吸血鬼にだけ許された幸せの形とも呼べよう。
「吸血鬼に生まれて本当に良かった……!」
これが私の、心からの本音だった。
風弥さんのスマホに一通りの細工を済ませた私は、配送などの作業を従者の皆さんに任せて、そのまま風弥さんの影に全力疾走。
細工中の尾行に関しては従者に任せていた為、見失うことなくそのまま合流出来たのだ。
「彼影」による幸福指数のあまりの高さに、今にも死にそうな私ではあるが、ふと頭上から風弥さんの声が聞こえたので、どうにか顔を上に向ける。
『――ってホントだ!!凄い!ウインクして見える!か、かわ……めっちゃ可愛い!!』
「は、はぅ……っ!か、可愛いって言われた……っ!!」
とどまることを知らない幸福の波に、私は両足をバタバタと暴れさせて、呻くことしか出来なかった。
☆彡 ☆彡 ☆彡 ☆彡
「なぁ風弥。もうそのスマホ捨てた方が良いんじゃねぇか?」
あまりにも汚染され尽くした僕のスマホを見て、真治はそんな提案を持ち出した。
僕は軽い気持ちでモノを捨てることに抵抗を持つタイプなのだが、しかし今回ばかりは仕方がない気もする。

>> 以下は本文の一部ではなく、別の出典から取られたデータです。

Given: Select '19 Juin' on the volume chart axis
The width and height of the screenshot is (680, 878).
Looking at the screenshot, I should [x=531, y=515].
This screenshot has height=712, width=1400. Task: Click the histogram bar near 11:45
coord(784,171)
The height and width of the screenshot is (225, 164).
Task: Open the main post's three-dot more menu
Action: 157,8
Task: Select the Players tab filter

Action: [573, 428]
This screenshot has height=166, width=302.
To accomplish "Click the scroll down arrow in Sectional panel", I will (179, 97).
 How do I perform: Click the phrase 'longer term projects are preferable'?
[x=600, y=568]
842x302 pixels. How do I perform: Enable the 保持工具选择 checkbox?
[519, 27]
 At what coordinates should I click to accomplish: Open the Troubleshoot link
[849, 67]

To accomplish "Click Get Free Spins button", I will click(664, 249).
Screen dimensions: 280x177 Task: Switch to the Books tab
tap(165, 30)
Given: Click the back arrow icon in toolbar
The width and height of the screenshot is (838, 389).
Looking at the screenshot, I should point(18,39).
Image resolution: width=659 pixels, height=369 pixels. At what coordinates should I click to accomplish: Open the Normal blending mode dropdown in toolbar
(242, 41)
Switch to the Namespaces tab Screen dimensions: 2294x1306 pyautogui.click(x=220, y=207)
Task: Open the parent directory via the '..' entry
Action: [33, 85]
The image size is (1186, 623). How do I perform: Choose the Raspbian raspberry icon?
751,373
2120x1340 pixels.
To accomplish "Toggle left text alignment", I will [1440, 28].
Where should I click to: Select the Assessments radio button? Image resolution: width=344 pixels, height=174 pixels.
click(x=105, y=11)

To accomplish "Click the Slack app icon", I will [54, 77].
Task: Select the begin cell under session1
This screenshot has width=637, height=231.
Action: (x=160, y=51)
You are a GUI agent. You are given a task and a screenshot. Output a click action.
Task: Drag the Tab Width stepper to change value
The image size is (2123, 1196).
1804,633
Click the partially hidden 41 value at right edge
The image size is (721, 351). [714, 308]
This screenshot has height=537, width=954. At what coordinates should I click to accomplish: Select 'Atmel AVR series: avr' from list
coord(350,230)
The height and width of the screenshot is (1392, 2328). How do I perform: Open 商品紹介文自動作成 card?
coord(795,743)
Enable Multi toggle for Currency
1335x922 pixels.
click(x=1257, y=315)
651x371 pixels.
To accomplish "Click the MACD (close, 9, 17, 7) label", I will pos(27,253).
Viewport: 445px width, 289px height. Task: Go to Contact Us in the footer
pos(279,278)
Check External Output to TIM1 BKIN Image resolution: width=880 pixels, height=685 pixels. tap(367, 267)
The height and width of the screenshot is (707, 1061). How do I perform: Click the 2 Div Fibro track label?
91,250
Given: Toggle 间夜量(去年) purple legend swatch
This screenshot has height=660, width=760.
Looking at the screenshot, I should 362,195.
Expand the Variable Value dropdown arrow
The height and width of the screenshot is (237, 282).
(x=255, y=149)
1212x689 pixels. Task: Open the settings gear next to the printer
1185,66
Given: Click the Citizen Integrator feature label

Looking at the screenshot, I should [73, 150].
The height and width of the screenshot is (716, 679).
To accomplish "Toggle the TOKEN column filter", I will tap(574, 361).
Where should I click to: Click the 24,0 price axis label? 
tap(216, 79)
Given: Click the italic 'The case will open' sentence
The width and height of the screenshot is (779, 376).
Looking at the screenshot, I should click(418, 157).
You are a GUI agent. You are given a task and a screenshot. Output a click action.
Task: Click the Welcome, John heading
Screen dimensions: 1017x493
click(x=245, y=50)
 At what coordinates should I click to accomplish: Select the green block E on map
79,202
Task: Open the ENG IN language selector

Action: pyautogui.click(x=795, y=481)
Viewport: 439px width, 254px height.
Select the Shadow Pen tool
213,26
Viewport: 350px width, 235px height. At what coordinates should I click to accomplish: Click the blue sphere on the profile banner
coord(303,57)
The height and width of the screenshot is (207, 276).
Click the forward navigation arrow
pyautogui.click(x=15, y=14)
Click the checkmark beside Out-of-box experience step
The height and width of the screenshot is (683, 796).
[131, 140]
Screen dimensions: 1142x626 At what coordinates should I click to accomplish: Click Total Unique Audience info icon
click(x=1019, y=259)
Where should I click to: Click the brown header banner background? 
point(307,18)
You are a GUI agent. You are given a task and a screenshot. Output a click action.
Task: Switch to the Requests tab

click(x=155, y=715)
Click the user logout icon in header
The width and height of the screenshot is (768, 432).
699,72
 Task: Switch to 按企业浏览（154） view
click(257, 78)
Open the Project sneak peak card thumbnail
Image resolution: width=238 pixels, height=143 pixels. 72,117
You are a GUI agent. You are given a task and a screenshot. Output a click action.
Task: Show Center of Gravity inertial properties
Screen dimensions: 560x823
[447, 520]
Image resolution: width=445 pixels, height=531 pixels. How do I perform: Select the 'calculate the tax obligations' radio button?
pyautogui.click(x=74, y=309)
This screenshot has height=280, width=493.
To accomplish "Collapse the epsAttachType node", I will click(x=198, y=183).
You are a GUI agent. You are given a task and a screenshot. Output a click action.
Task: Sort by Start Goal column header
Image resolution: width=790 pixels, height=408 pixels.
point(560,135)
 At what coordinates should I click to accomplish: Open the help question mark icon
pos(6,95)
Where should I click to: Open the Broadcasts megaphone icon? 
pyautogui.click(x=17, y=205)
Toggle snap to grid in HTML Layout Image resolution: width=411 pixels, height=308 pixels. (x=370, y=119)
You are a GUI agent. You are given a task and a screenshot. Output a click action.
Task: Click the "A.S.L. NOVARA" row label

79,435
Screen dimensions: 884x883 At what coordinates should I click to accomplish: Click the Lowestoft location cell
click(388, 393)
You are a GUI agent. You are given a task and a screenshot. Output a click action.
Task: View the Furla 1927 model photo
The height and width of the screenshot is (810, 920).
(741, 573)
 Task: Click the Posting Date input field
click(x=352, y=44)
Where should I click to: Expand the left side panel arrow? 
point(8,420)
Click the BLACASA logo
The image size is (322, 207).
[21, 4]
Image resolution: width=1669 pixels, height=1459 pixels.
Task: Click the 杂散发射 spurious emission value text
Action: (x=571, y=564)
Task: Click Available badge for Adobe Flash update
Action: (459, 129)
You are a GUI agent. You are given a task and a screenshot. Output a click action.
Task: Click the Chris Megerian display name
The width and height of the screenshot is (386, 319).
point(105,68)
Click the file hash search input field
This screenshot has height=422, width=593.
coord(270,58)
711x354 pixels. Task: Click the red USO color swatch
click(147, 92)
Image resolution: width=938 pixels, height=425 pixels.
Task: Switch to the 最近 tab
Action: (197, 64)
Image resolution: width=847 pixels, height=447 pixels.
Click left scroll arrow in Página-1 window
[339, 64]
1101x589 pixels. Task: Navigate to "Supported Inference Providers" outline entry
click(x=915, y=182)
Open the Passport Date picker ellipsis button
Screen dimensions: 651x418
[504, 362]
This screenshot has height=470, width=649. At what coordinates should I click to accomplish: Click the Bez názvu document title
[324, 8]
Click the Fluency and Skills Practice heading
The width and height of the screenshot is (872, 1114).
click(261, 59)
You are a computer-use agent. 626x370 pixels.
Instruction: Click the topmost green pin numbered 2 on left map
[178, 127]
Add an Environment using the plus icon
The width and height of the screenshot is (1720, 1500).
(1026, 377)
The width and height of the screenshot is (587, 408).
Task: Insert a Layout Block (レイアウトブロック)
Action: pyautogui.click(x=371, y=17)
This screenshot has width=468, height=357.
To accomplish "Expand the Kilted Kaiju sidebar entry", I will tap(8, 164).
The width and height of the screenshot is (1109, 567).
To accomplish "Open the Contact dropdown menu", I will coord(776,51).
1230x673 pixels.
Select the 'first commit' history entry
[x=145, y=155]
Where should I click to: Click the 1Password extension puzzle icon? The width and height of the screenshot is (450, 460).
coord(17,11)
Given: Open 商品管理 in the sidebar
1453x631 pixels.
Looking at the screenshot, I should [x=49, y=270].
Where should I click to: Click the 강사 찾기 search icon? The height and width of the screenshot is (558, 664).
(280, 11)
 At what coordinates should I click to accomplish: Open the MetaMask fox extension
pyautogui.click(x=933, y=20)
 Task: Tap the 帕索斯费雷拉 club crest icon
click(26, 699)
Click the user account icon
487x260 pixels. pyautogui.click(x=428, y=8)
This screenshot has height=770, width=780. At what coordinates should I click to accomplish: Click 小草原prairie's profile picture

スマホに施された細工はあまりにも数多く、安全の証明に関して言えば絶望的過ぎた。
「何も無いことを証明するのは難しい」とはよく言うが、僕のスマホはまさにそんな状況である。もう罠は無い、と言い切ることができないのだ。
「そうかもねー……。勿体ないけど、ビクビクしながら使い続けるのも嫌だし」
大学で爆発とかされたら笑えないもんね、と。
それに考えてもみれば、このスマホを買ってから二年ほどが経つ。まだまだ使えはするけれど、丁度いい替えどきではあった。
「……でもさ、残したい写真とか結構あるんだ。僕あんまり機械とか得意じゃないから、データの移行とか不安しかない」
「最近はサーバーに預けとくだけだからクソ簡単だぞ。そんくらい俺がやってやるわ」
「ほんとに?助かるよ」
僕は真治のことを少し見直しつつ、手に持ったスマホを真治に預けた。
僕が機械を苦手とするのも実は理由があって、子供の頃の数年間を複数の異世界で過ごしたことに由来する。当然その間は地球の技術進歩には触れられないわけで、結果として知識が欠けたまま今に至ったのだ。
機械音痴という程のものでもないが、しかし同年代の平均よりも劣っているのは否定できなかった。
スマホを手に取った真治は、リズミカルに僕のスマホを叩いていく。
「アルバムは……あぁ、これか。写真は全部残して良いのか?」
「うん、大丈夫」
「本当に良いんだな?」
「え、なんでそんなに確認するの?」
「九割が栞さんの写真だから」
「なんですと」
慌ててスマホ画面を横から覗き込むと、確かに一面が栞さんの姿で埋まっていた。
画面の端から端まで、余すことなく栞さんである。
「……おうふ。ここまで来ると圧が凄いね」
「そうだな。しかも元々撮り溜めてた写真だ。コート着てる写真に、水着姿の写真まである」
「わ、ホントだ。……なるほど水着ね、これがB88 W58 H86の威力」
「お前バカのくせに、こういうときだけ記憶力いいよな」
「うっせ。どうせお前も覚えてただろ」
僕は揶揄うように真治の顔を見るが、しかし相変わらずの澄まし顔だった。
「…………あ?」
だが突如、真治の顔色が変わる。目を見開き、まるで何か信じられないものを見つけたかのような表情の変化だ。
何事かと思い、僕も真治の視線の先を追いかける。
すると、そこにあったのは――
「……風弥、お前これ……。この写真、なんだ?CGか?」
――ドラゴンに跨る、僕の写真だった。
「あ、懐かしい。『グリム』だ」
「……グリム?」
「うん。僕が初めて異世界に連れて行かれたときに、一緒に冒険してくれたドラゴンだよ。コイツのお陰で魔王のところまでは行けたんだ」
「…………。へぇ、そうか」
「え、もしかして疑ってる?」
「いや、100%本当だってことは理解してるよ。……理解してはいるんだが、脳が勝手に有り得ねぇって拒否すんだわ」
それは難儀だな。
改めてスマホに目を向けると、僕が勇者として呼ばれた世界で撮影した写真が、集まって並んでいるのが見える。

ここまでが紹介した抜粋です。